Düsseldorfer Schauspielhaus „Ellbogen“ von Fatma Aydemir: Kriegerinnen im Kampf mit sich selbst
Regisseur Jan Gehler erzählt im Schauspielhaus Düsseldorf den Roman „Ellbogen“ von Fatma Aydemir nach.
Düsseldorf. Ihre Sprache ist keine Parodie. Sie meinen es ernst. „Ich fick dich, du Hurensohn“, brüllt Elma dem Studenten ins Gesicht. Am U-Bahn-Gleis hat er die drei Freundinnen angemacht. Aber diesen Funken braucht es kaum, damit Hazal, Elma und Gül explodieren. Ihre Wut kennt kein Maß. Sie schreien, schlagen und stoßen ihn auf die Schienen.
Er hat es verdient, meint Hazal. Die 18-jährige lebt in Berlin, taumelt bekifft und beleidigt durch die Tage. Sie weiß nicht, wer sie ist. Türkin? Oder Kurdin? Oder eines von den vielen muslimischen Mädchen im Wedding, die ihr Leben verpfuscht haben und aufs Kinderkriegen warten? Klar ist nur, sie wird niemals so sein wie die blonde Desiree aus ihrer Klasse mit dem Glitzerlippenstift. Und klar ist auch, sie ist kein Opfer, sie bereut nicht, was mit dem Studenten passiert ist.
Wie Kriegerinnen stehen Hazal (Cennet Rüya Voß), Elma (Lou Strenger), Gül (Florenze Schüssler) und Ebru (Tabea Bettin) von hinten beleuchtet hoch oben auf einer Mauer aus Lautsprechern. Gemeinsam im Kampf gegen Eltern, Großstadt und Langeweile. Wie Rihanna singen sie: „You can stand under my umbrella“. Doch sie bieten sich keinen Schutz. Jede ist allein.
„Einsamkeit kann man nicht teilen“, lautet einer dieser Mädchen-Sätze, die ähnlich schmerzen wie ihre verbalen und handfesten Ausbrüche. Ihre Sprache ist schwer zu ertragen. Die Journalistin Fatma Aydemir berichtet in ihrem Debütroman „Ellbogen“ vom Leben ihrer Ich-Erzählerin Hazal. Hass und Enttäuschung, Sehnsucht und Einsamkeit brechen sich Bahn und scheinen von nichts und niemandem zu stoppen zu sein. Was kann diesen jungen Frauen helfen, die sich in Deutschland nicht gewollt fühlen von den „Kartoffeln“, die Istanbul und die Türkei verklären, bis sie vor Ort Staatsmacht und Krieg zu spüren bekommen?

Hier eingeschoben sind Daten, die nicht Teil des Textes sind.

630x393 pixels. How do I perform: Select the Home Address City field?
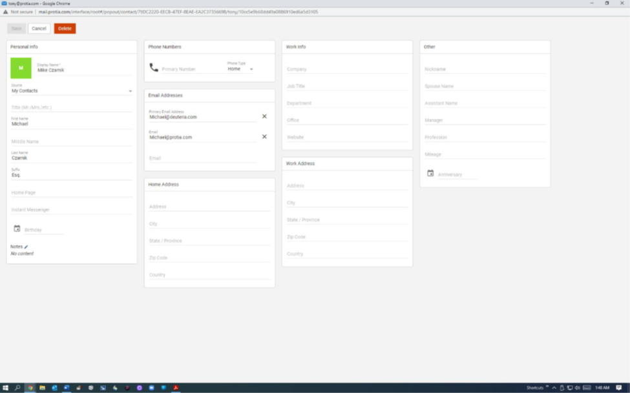coord(209,224)
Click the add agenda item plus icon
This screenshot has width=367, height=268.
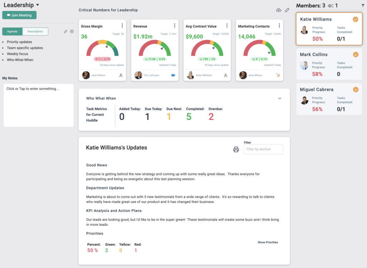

„Angry young women“ - diesen neuen Typus hat Autorin Aydemir mit „Ellbogen“ geprägt und nur wenige Monate nach Erscheinen ihres Romans bringt Regisseur Jan Gehler die Geschichte als Uraufführung auf die Bühne. Er hat starke Spielerinnen, die sich in die Rollen werfen, durch die Zuschauerreihen stöckeln, den Souffleur beschimpfen, ihm das Textheft aus den Händen schlagen und vor innerer Zerrissenheit schreiend in die Knie gehen.
Doch Gehler („Das Schiff der Träume“, „Herr Puntila und sein Knecht Matti“) lässt die Darstellerinnen im Regen stehen, weil er keine überzeugende Theaterfassung des Romans zu bieten hat. Im ersten Teil gelingt es noch ganz gut, dass die Darstellerinnen die Rollen im schnellen Schlagabtausch wechseln und die nacherzählten Dialoge mit dem Bruder, der Mutter oder dem dealenden Freund Eugen in authentischem Tonfall vorbringen. Sie sind lautstark und empfindlich. Zutrauen würde man diesen Frauen sicher nicht, was sich in der Nacht an der Haltestelle Friedrichstraße abspielt. Das ist die Stärke des Romans, nicht des Theaterstücks.
Nachdem Hazal nach Istanbul geflohen ist, steht sie allein vor dem Publikum und trägt in einem nicht enden wollenden Monolog vor, wie es um sie bestellt ist. Was sie fühlt. Und was sie nicht fühlt: Reue. Cennet Rüya Voß hält die Spannung, führt die Zuschauer durch ihre inneren Kämpfe und gerät nie in eine Monotonie. Das ist beeindruckend. Und doch kann sie nur erzählen und nicht wirklich spielen, was mit ihr geschieht. Und so gerät der Abend eher zu einer gut gemachten Lesung eines bemerkenswerten Romans als zu einem packenden Theaterabend.